Бортпроводники рейса «Хабаровск — Москва» как раз разносили еду. Открыв свой контейнер, соседка улыбнулась ещё шире и сказала обрадованно:
— Надо же, оладушки! И с джемом!
— Знаешь, — продолжила она, — я оладушки очень люблю. Однажды мама мне на завод принесла оладушек. В день моего шестнадцатилетия. Уж не знаю, как она умудрилась выкроить горсть муки. Тесто было серенькое и пожарено не на масле, а на сухой сковороде. А ещё мама сверху щепоткой сахара присыпала. Сладко получилось, так вкусно! Я понимаю, конечно, что тогда мне так показалось. Но всё равно редко что встречалось вкуснее того оладушка. Хотя тортики я тоже люблю. — И она засмеялась.
Я подумала, что мы уже пять часов летим рядом, разговариваем, а не познакомились. Поэтому представилась и спросила свою разговорчивую соседку, как к ней обращаться и куда она держит путь.
— Называй меня бабушка Женя, — ответила она. — В Волгоград я еду.
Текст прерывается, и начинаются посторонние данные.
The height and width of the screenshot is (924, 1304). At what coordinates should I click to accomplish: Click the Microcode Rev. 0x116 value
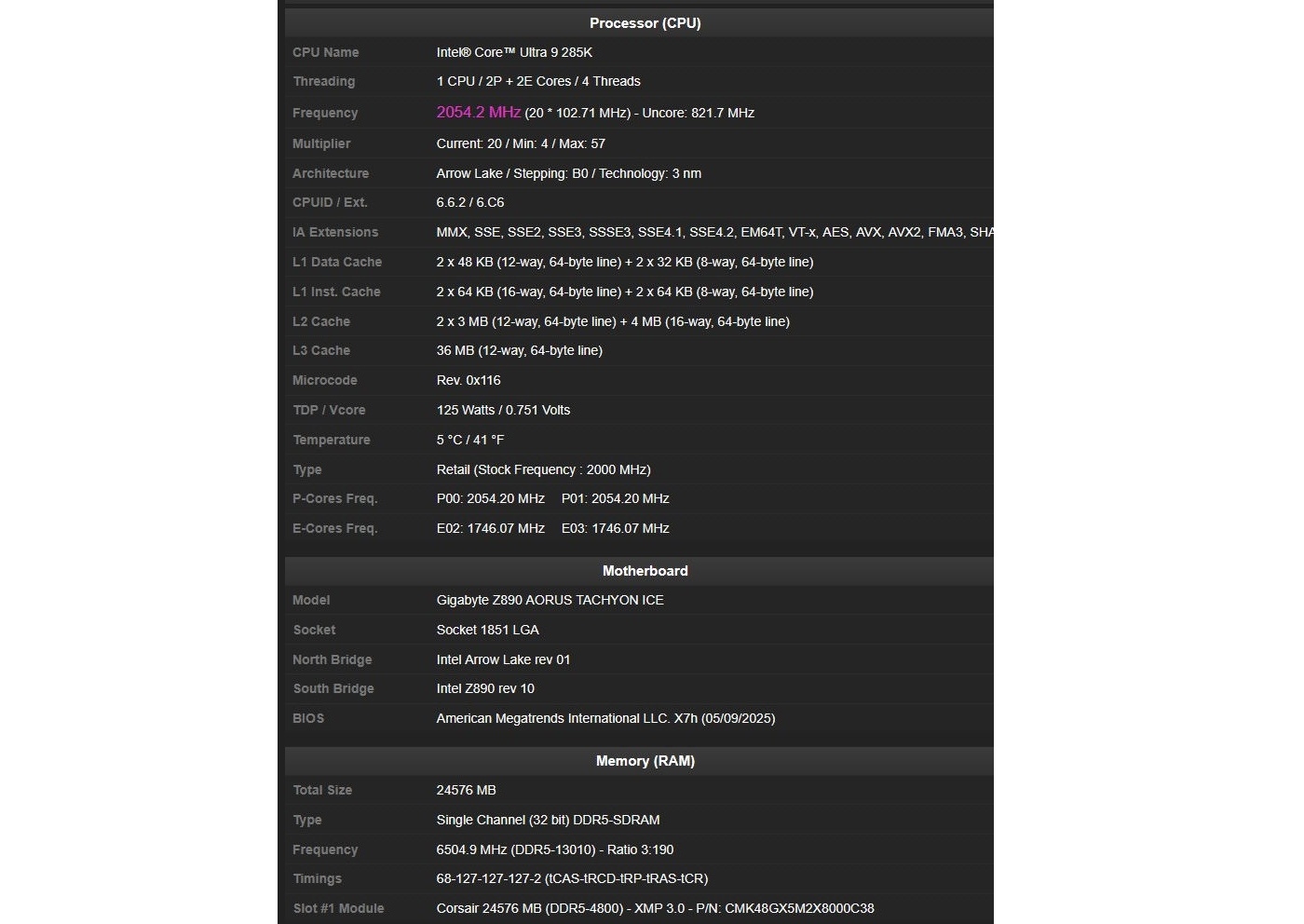(468, 381)
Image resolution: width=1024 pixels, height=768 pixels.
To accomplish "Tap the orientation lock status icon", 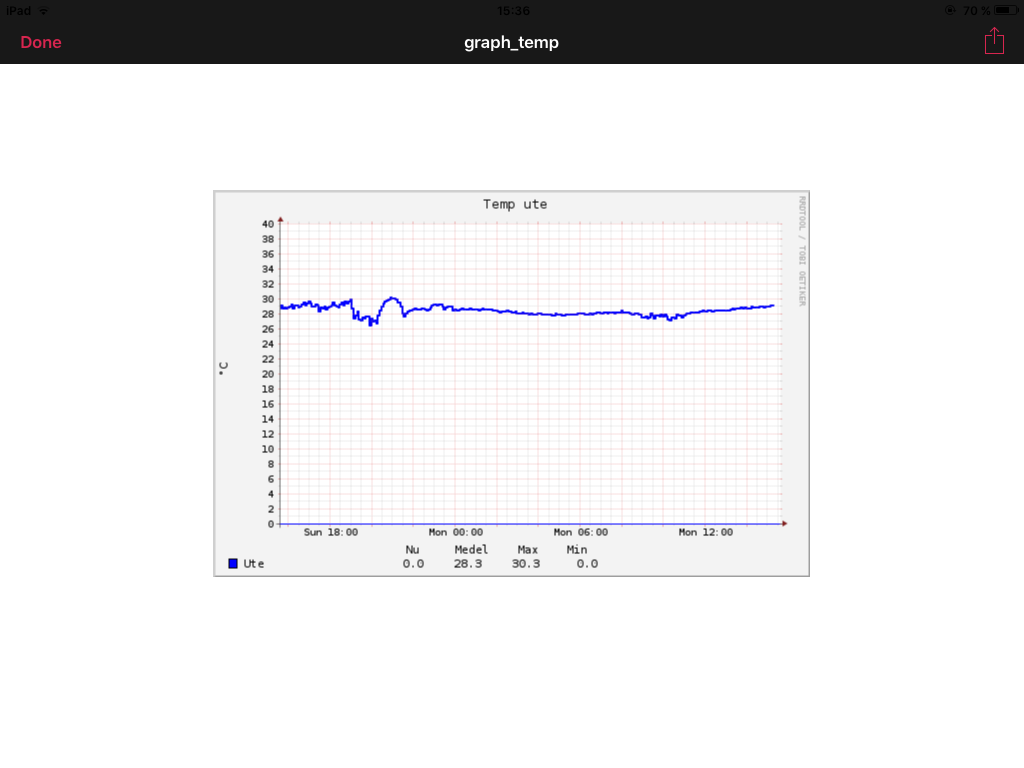I will pyautogui.click(x=949, y=10).
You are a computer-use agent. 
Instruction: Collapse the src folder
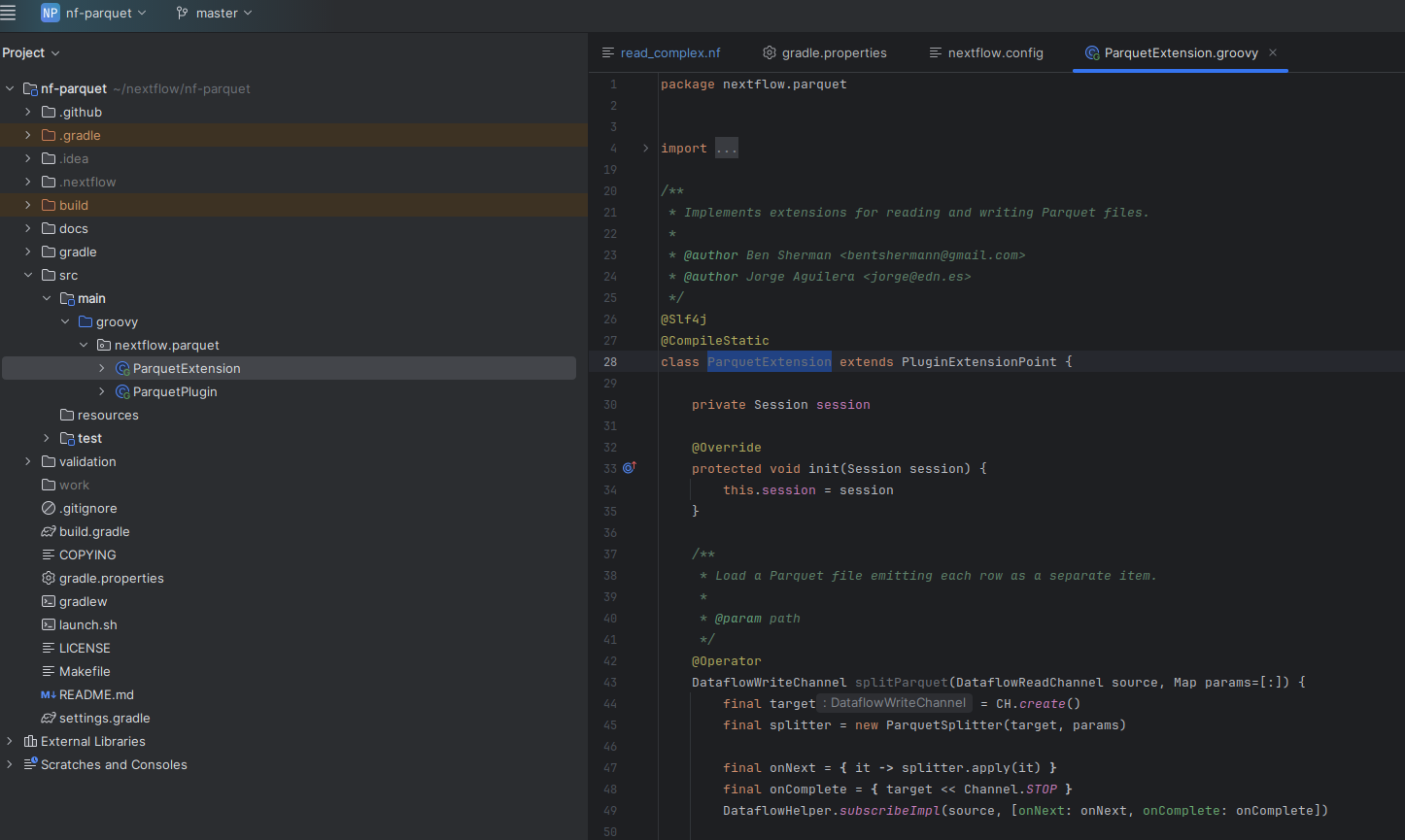coord(27,275)
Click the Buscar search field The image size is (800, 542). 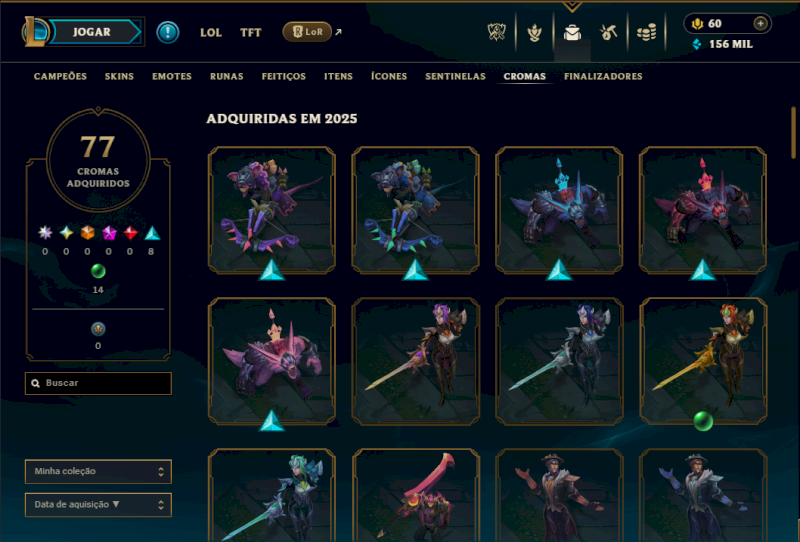pos(98,383)
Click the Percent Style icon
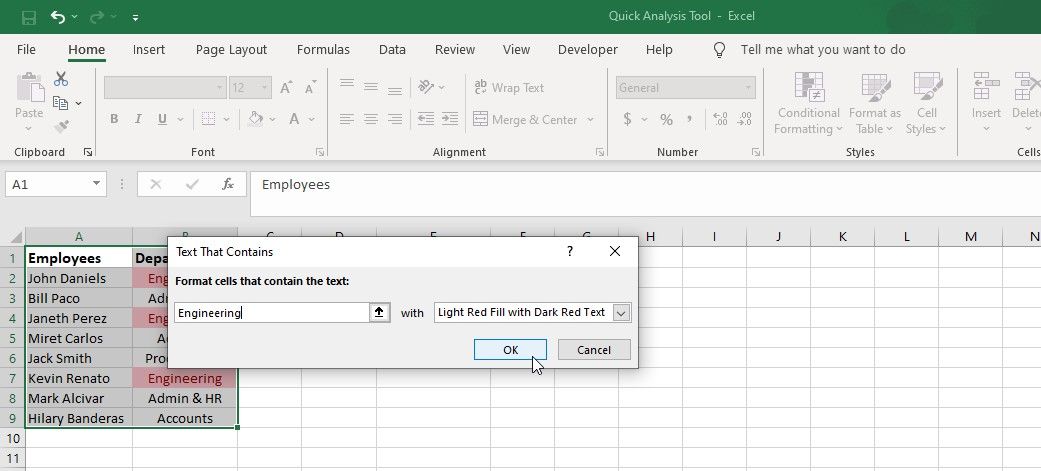The height and width of the screenshot is (471, 1041). click(x=666, y=119)
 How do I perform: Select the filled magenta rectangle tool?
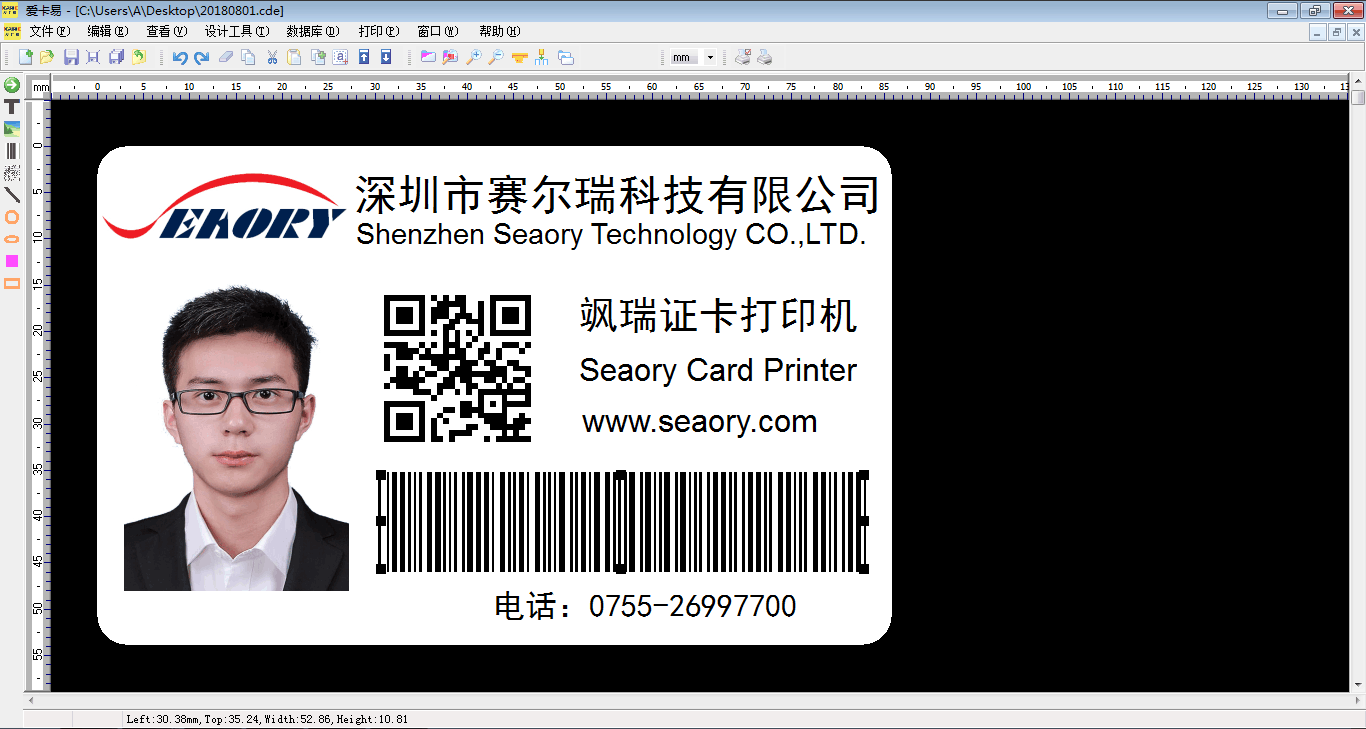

До Москвы вот самолётом, а дальше поездом до Волгограда. Сына хочу проведать, приболел что-то. Старенький он у меня, шестьдесят уже.
Бабушка Женя глянула на меня с задорной улыбкой — оценю ли я её шутку. Я улыбнулась.
После рейса мы расстались не сразу. Сначала я проводила её до Павелецкого вокзала. Сорок минут в электричке от Домодедово мы беседовали, я расспрашивала её о том, как она жила в Хабаровске, о семье. А бабушка Женя показывала фотографии — вот она на встрече тружеников тыла, вот — в строгом костюме и с наградами на памятном фото в праздник 9 Мая.
На Павелецком вокзале мы обнялись, пожелали друг другу всего хорошего, а главное — здоровья, и распрощались.
С тех пор прошло десять лет. Все эти годы я жалею, что не спросила фамилию, не узнала у бабушки Жени номер телефона. Я часто её вспоминаю, когда смотрю фильмы о войне, и обязательно — в День Победы.
Попытки найти бабушку Женю не увенчались успехом, и я их оставила. Потом решила написать о ней рассказ. Потому что у вальса «Синий платочек», как и у других песен военных лет, есть в истории тихие и важные страницы — такие, как эта. Потому что Победа складывалась не только на передовой. Ещё она собиралась в тылу — руками вот таких Женечек и Игорьков.